GESTELDE OPDRACHT A:
Beantwoord op basis van de toelichting op de verordening de volgende vragen:
(i) In welk artikel van de Wm is bepaald dat de Wm van toepassing is?
(ii) Bij welk artikel van de Ow is voor het begrip omgevingsdienst aangesloten?
(iii) Wat houdt "uitvoering en handhaving" volgens de toelichting bij artikel 2 in?
GESTELDE OPDRACHT B:
Geef bij elke bewering aan of deze overeenstemt met de toelichting op de verordening, met ja of nee en de doorslaggevende woorden uit de toelichting letterlijk geciteerd:
(i) De verordening is van toepassing op de uitvoering of handhaving van de Alcoholwet.
(ii) Het begrip omgevingsdienst wordt in de verordening apart gedefinieerd.
(iii) Uitvoering van de Ow of de Wm door het waterschapsbestuur valt buiten het bereik van de verordening.
GESTELDE OPDRACHT C: Schrijf de toelichting op de verordening verder vanaf het punt waar deze ophoudt.

Als betrokken wetten worden aangemerkt de Ow zelf, en de Wm, voor zover bij of krachtens die wetten is bepaald dat paragraaf 18.3.3 van de Ow van overeenkomstige toepassing is. Dat de Wm van toepassing is, is bepaald in artikel 18.1 a van de Wm. Op de uitvoering of handhaving van een geheel andere wet, zoals bijvoorbeeld de Alcoholwet, is deze verordening niet van toepassing (wat onverlet laat dat over overlappende onderwerpen elders wordt gerapporteerd, zie het algemeen deel van de toelichting).

Het begrip omgevingsdienst is niet apart gedefinieerd omdat hiervoor is aangesloten bij de omgevingsdiensten waarvan melding wordt gemaakt in artikel 18.21 van de Ow.

 

Artikel 2. Reikwijdte

De reikwijdte van de verordening heeft een inhoudelijke afbakening en een afbakening naar bevoegd gezag. Ten eerste moet het gaan om de uitvoering of handhaving van de betrokken wetten.

De terminologie "uitvoering en handhaving" duidt op de uitvoerings- en handhavingstaak, bedoeld in artikel 18.20 van de Ow. "Uitvoering en handhaving" betekent dan vergunningverlening, toezicht en handhaving. Dat wil zeggen alle taken tot uitvoering of handhaving van de Ow en van de Wm, voor zover dat in die wet is bepaald. Zie daarover de toelichting bij artikel 1. Ten tweede moet het gaan om de uitvoering of handhaving door of in opdracht van [het college van burgemeester en wethouders OF Gedeputeerde Staten]. De verordening is dus van toepassing als het gaat om de uitvoering van de betrokken wetten door [burgemeester en wethouders OF gedeputeerde staten] zelf of, in opdracht van [het college van burgemeester en wethouders OF Gedeputeerde Staten] door een omgevingsdienst of een private partij (maar vanwege [het college van burgemeester en wethouders OF Gedeputeerde Staten]). Uitvoering van de Ow of de Wm door andere bevoegde gezagen, zoals [het provinciebestuur en andere gemeentebesturen OF de gemeentebesturen of andere provinciebesturen] die hun verordeningen op basis van hetzelfde model vaststellen, het waterschapsbestuur of de minister van Infrastructuur en Waterstaat of de minister van Economische Zaken en Klimaat, valt buiten het bereik van deze verordening. Waar hier wordt gesproken over de uitvoering of handhaving van taken door of in opdracht van het bevoegd gezag wordt gedoeld op de uitvoering door [gemeentelijke OF provinciale] diensten en regionale uitvoeringsdiensten.

AANGELEVERD MATERIAAL:
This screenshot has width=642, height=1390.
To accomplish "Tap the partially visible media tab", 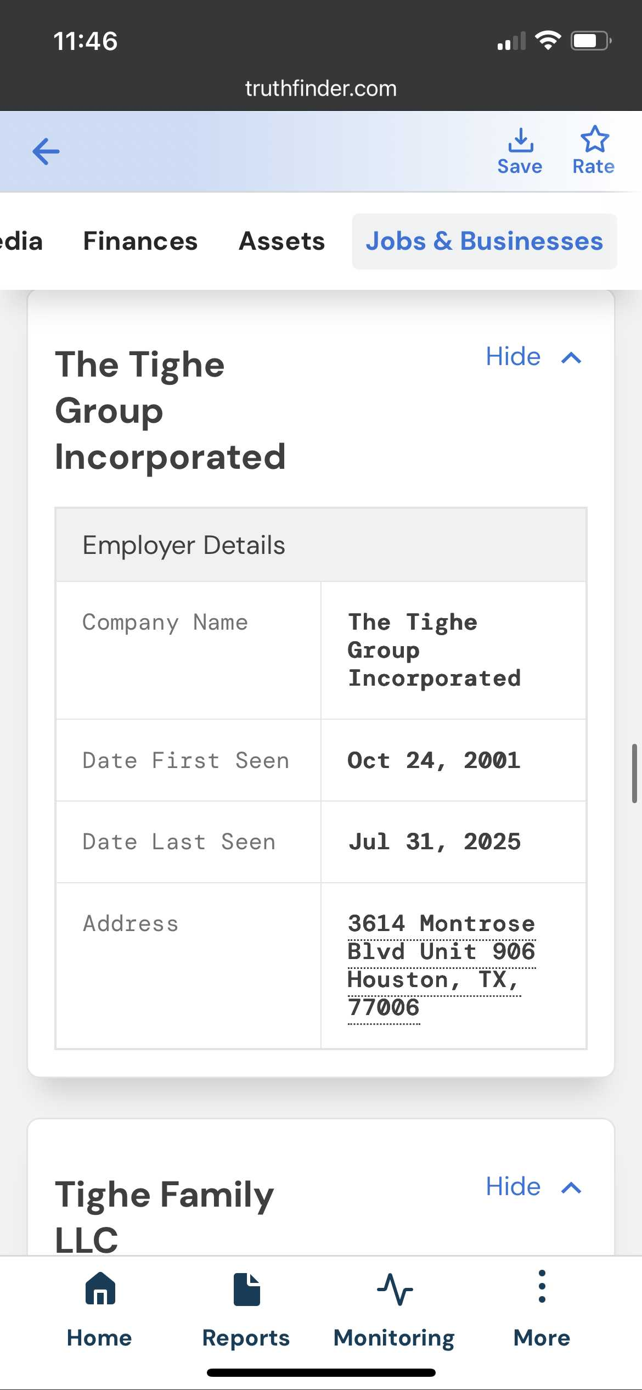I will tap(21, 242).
* * *
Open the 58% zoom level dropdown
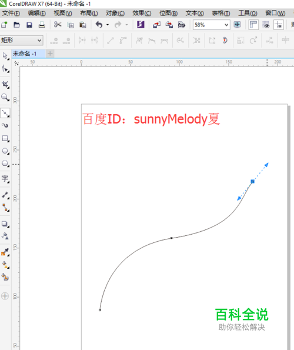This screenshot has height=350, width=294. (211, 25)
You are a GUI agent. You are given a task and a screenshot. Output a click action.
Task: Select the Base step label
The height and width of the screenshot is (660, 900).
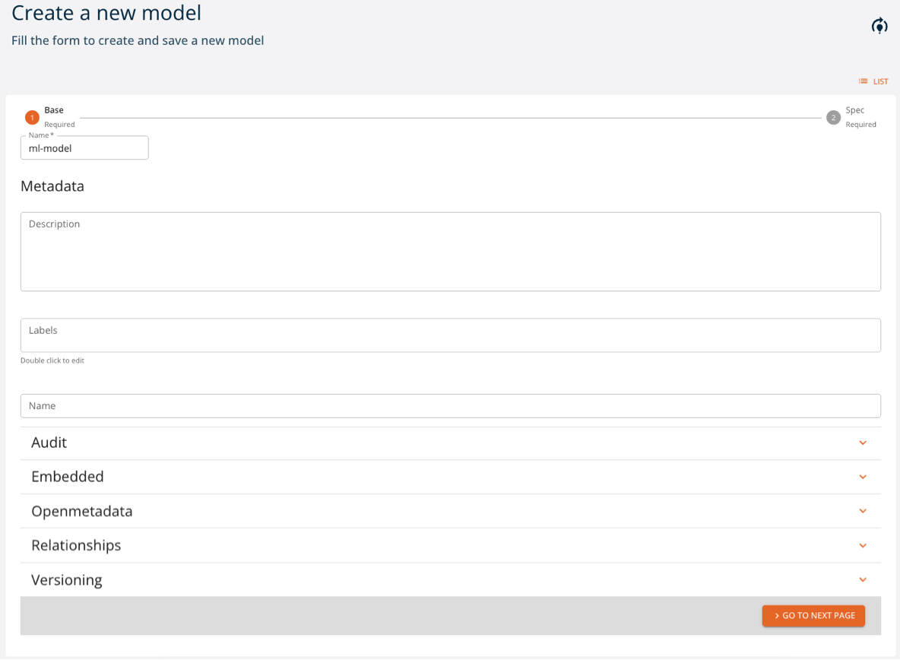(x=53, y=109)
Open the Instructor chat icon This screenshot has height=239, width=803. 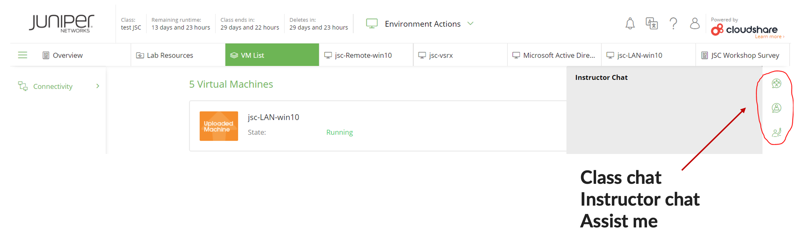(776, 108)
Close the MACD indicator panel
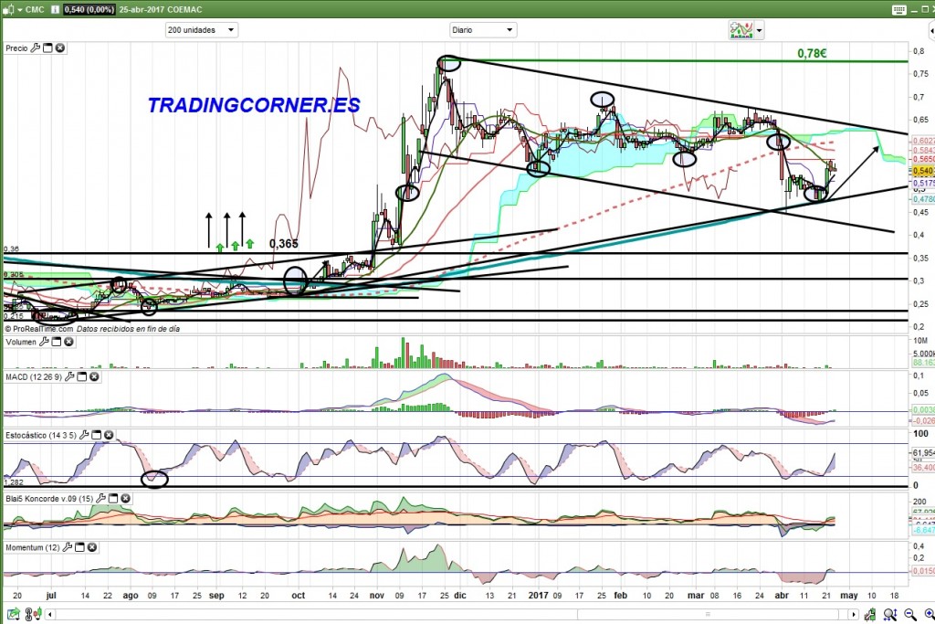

EINDRESULTAAT A:
(i) Artikel 18.1 a van de Wm.
(ii) Artikel 18.21 van de Ow.
(iii) Vergunningverlening, toezicht en handhaving.

EINDRESULTAAT B:
(i) Nee: "Op de uitvoering of handhaving van een geheel andere wet, zoals bijvoorbeeld de Alcoholwet, is deze verordening niet van toepassing"
(ii) Nee: "Het begrip omgevingsdienst is niet apart gedefinieerd"
(iii) Ja: "het waterschapsbestuur of de minister van Infrastructuur en Waterstaat of de minister van Economische Zaken en Klimaat, valt buiten het bereik van deze verordening"

EINDRESULTAAT C:
Nadere toelichting bij te maken keuze

In dit artikel moet een keuze gemaakt worden tussen het college van burgemeester en wethouders of Gedeputeerde Staten.

 

Artikel 3. Betrokkenheid van [de raad OF provinciale staten]

Dit artikel is van belang voor de rolverdeling tussen [de raad en het college van burgemeester en wethouders OF Provinciale Staten en Gedeputeerde Staten]. Ingevolge de systematiek van afdelingen 13.2 en 13.3 van het Omgevingsbesluit, is de jaarlijkse beoordeling van en rapportage over kwaliteit een taak voor het bevoegd gezag. Dat wil zeggen: [het college van burgemeester en wethouders OF Gedeputeerde Staten]. Bezien vanuit [de Gemeentewet OF de Provinciewet], is kaderstelling juist de taak van [de raad OF Provinciale Staten].

 

De kaderstellende rol krijgt allereerst gestalte door de vaststelling van deze verordening als geheel.

Daarnaast is het echter, gelet op de samenhang met afdelingen 13.2 en 13.3 van het Omgevingsbesluit, van belang uitdrukking te geven aan het feit dat [de raad OF Provinciale Staten] vooral vanuit de hoofdlijnen betrokken zijn bij het beleid en zullen toezien op de continuïteit van de kwaliteit over meerdere jaren.

Het horizontale toezicht door [de raad OF Provinciale Staten] op het (regionale) uitvoerings- en handhavingsbeleid door [het college van burgemeester en wethouders OF Gedeputeerde Staten]. Zal daarom plaatsvinden in het licht van het strategische beleid dat op hoofdlijnen wordt gevoerd voor de fysieke leefomgeving, zoals omgevingsvisies, milieubeleidsplannen en structuurvisies. Artikel 3 richt zich tot [de raad OF Provinciale Staten]. Indirect is het artikel eveneens van belang voor [het college van burgemeester en wethouders OF Gedeputeerde Staten]. en de omgevingsdiensten die in hun opdracht werken, omdat de rol van [de raad OF provinciale staten] zich juist bij de meerjarenprogrammering en hoofdlijnen laat gelden. Voor het waarmaken van deze rol, [beschikt de raad OF beschikken provinciale staten] reeds over de mogelijkheden die de organieke wetgeving biedt en de kaders die op strategisch niveau voor de fysieke leefomgeving in plannen en visies zijn vastgelegd.

Om deze rol waar te kunnen maken is het vanzelfsprekend van belang dat [het college van burgemeester en wethouders OF Gedeputeerde Staten] [de raad OF Provinciale Staten] daartoe door tijdige informatieverstrekking in staat stellen. Dat daarvoor eveneens informatie van de omgevingsdienst van belang kan zijn, spreekt voor zich en is op grond van de Wgr en de opdrachten aan de omgevingsdiensten voldoende gewaarborgd.

Nadere toelichting bij te maken keuzes

In dit artikel moet een keuze gemaakt worden tussen de raad OF Provinciale Staten én tussen het college van burgemeester en wethouders OF Gedeputeerde Staten.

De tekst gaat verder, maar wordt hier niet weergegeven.